Kernel Configuration arguments

  • threads0 Number of threads in dimension 0 (time)
  • threads1 Number of threads in dimension 1 (dm)
  • items0 Tiling factor in dimension 0: ie. the number of items per thread
  • items1 Tiling factor in dimension 1: ie. the number of items per thread
  • unroll How far to unroll loops

Tuning parameters

  • iterations Number of samples for a given configuration.
  • min_threads Minimum number of threads to use. Use this to reduce the parameter space.
  • max_threads Limits on total number of threads
  • max_items Maximum value on item0 + item1
  • max_unroll Maximum value unroll parameter
  • max_loopsize Some cards have problems with (too) large codes, this limits total kernel size.
  • max_columns Limit on length of dimension 0
  • max_rows Limit on length of dimension 1

Analyzing tuning output

Kernel statistics can be saved to a database, and analyzed to find the optimal configuration.

Setup

MariaDB

Install mariadb, fi. via your package manager. Then:

  1. log in to the database: $ mysql
  2. create a database to hold our tuning data: create database AAALERT
  3. make sure we can use it (replace USER with your username): grant all privileges on AAALERT.* to 'USER'@'localhost';
  4. copy the template configuration file: cp analysis/config.py.orig analysis/config.py and enter your configuration.

Python

The analysis scripts use some python3 packages. An easy way to set this up is using virtualenv:

$ cd $INSTALL_ROOT/Dedispersion/analysis`
$ virtualenv --system-site-packages --python=python3 env`
$ . env/bin/activate`

And then install the missing packages:

$ pip install pymysql

Run Analysis

The analysis is controlled by the analysis/dedispersin.py script. It prints data as space-separated data to stdout, where you can plot it with fi. gnuplot, or copy-paste it in your favorite spreadsheet. You can also write it to a file, that can then be read by the dedispersion code.

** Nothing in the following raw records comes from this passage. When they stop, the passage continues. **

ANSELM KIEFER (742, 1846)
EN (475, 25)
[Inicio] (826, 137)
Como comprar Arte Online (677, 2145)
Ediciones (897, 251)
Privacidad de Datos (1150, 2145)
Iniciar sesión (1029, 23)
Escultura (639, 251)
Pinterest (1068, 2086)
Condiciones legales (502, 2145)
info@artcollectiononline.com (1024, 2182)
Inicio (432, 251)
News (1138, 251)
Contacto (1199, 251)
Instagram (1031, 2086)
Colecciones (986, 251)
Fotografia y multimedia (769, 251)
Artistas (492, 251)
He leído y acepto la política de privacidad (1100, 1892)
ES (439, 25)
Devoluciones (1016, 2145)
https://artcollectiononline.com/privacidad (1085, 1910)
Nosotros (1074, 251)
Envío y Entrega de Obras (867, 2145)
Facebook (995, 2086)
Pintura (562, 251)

  1. List current tables: ./dedispersion.py list
  2. Create a table: ./dedispersion.py create <table name>
  3. Enter a file create with DedispersionTuning into the database: ./dedispersion load <table name> <file name>
  4. Find optimal kernel configuration: ./dedispersion.py tune <table name> max <channels> <samples>

The tune subcommand also takes a number of different parameters: ./dedispersion.py tune <table> <operator> <channels> <samples> [local|cache] [split|cont]

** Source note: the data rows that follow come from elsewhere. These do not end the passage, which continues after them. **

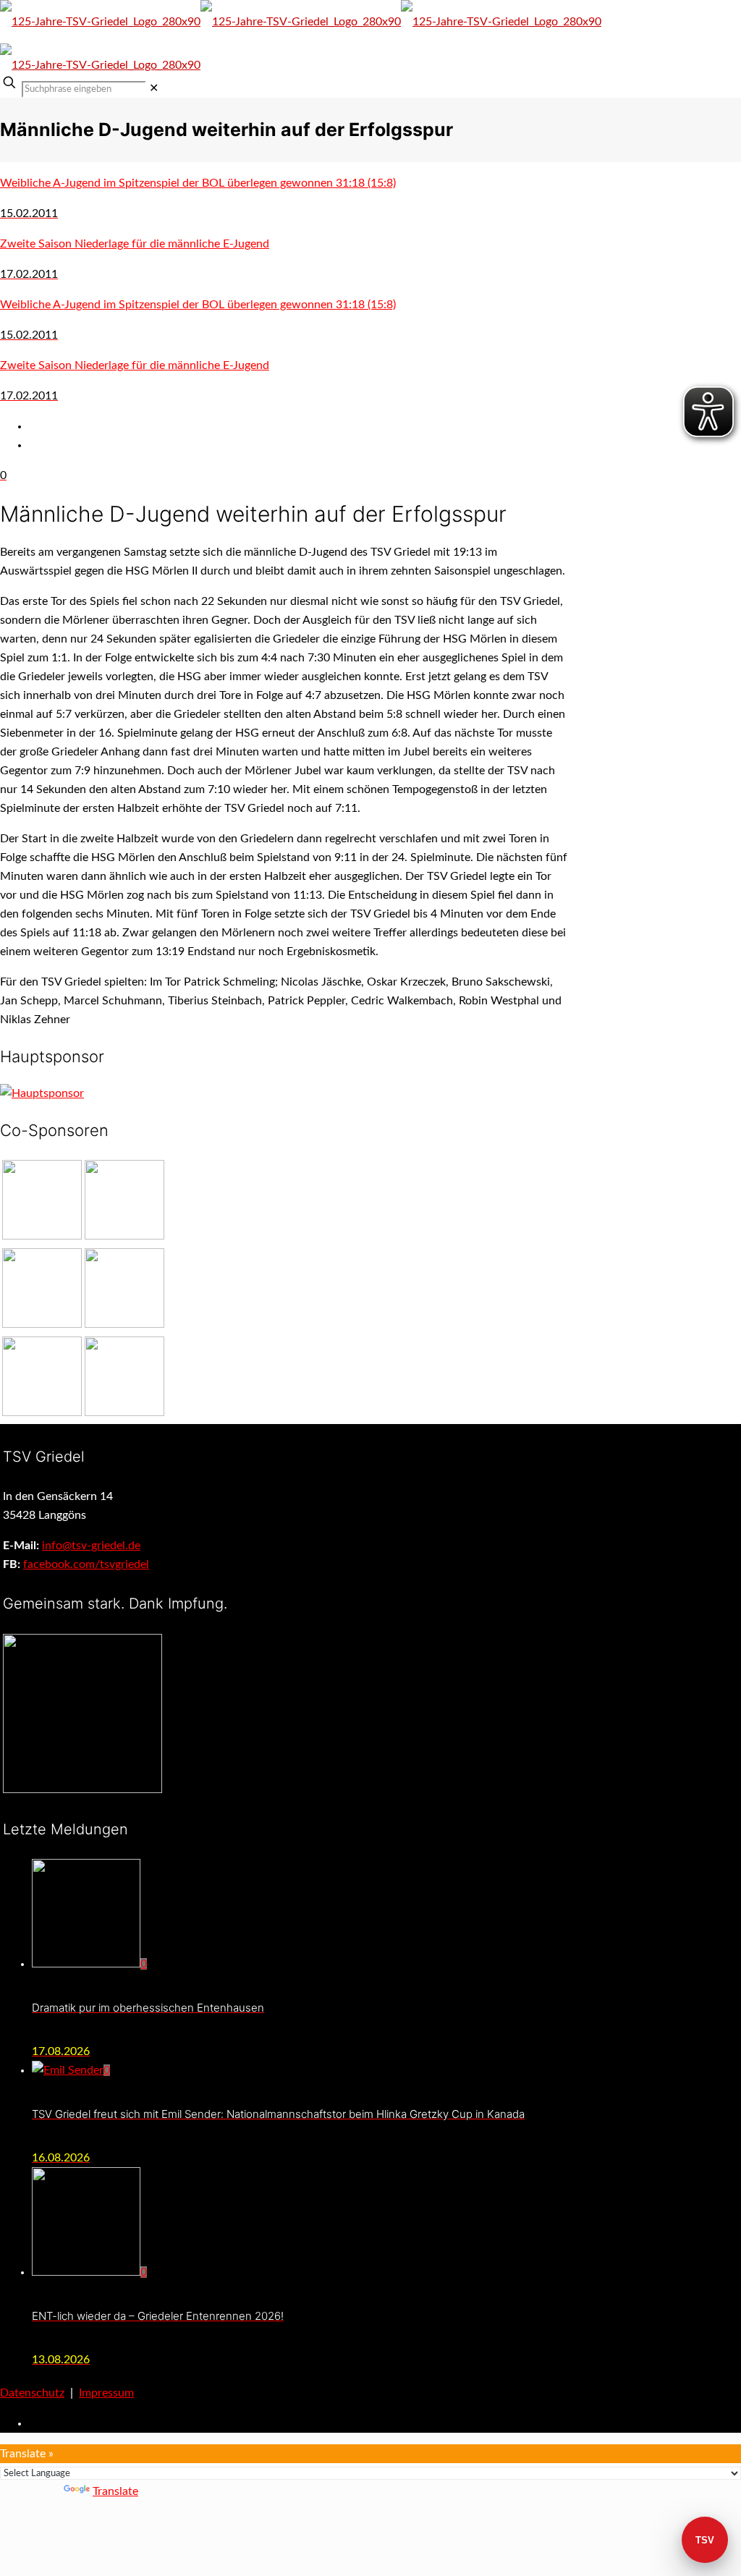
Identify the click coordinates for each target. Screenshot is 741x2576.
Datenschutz (32, 2393)
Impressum (106, 2393)
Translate (115, 2491)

  • operator: max, min, avg, std (SQL aggergation commands)
  • channels: number of channels
  • samples: number of samples
  • local|cache When specified, only consider local or cache kernels. See tuning document.
  • split|cont When specified, only consider with or without the split_second option. See tuning document.

Included classes

configuration.hpp

The code is based on templates, for running the test pipeline we need to define some actual types. This file contains the datatypes used by this package.

Shifts.hpp

Contains getShifts() that returns for each frequently channel the shift part without the dispersion measure (dm).

Dedispersion.hpp

Classses holding the implementation of the kernels for CPU and GPU.

License

Licensed under the Apache License, Version 2.0.